Kaneko studied painting throughout his youth and adolescence under Japanese master painter Satoshi Ogawa. He came to the U.S. in 1963, settling in Los Angeles directly from Nagoya, Japan. Kaneko had intended to continue studying painting in the U.S., but discovered ceramics while staying with Fred and Mary Marer, prominent Los Angeles-based ceramics collectors of the time. There he encountered works by avant-garde California artists such as Ken Price, Jerry Rothman (who was instrumental in establishing Kaneko's West Coast residency), Paul Soldner, and Peter Voulkos. Kaneko went on to study under Peter Voulkos at UC Berkeley and completed an MFA at Scripps College in Claremont under Paul Soldner. This exhibition marks a significant return to Los Angeles for the artist, the city where Kaneko began his remarkable career over five decades ago. Jun Kaneko: Mirage is sponsored in part by the Japan Foundation, Los Angeles.
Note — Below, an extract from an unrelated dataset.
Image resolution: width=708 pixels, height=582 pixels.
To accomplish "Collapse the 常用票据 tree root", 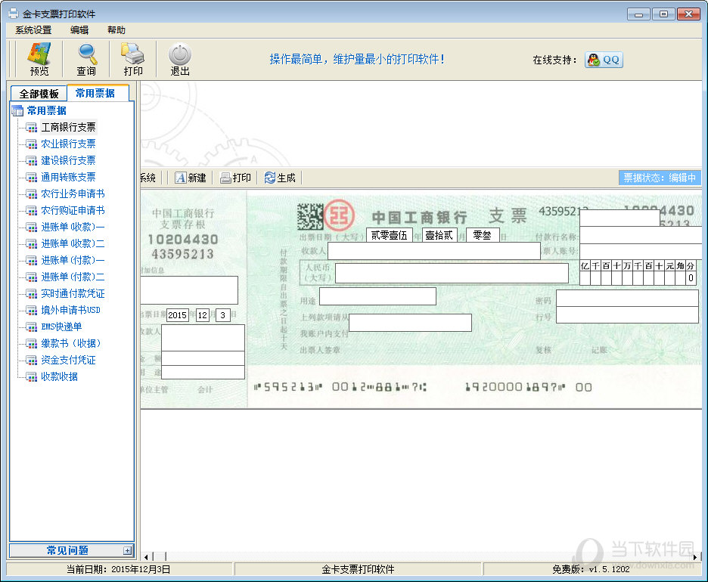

Mirage will present a site-specific gallery installation of new works, including a never before seen sixty-three-foot-long installation of free standing, nine by seven-foot paintings entitled Mirage. Alongside these large-format, colorful abstract panels, the exhibition will include new, monochromatic black and white sculptures, some of which will measure seven feet in height. These closed-form ceramic pieces are among Kaneko's most recognized for their simplicity and balance. Though aesthetically terse, the form seems inexhaustible in Kaneko's hands, as he explores its endless potential through repetition, subtle variation, and shifting proportions. The exhibition offers a complete environmental framework through which to experience Kaneko's masterfully orchestrated interplay of form, scale, surface, and context. Restrained and meditative, his works are simultaneously dynamic and active, balancing the coexistence of opposing physical states.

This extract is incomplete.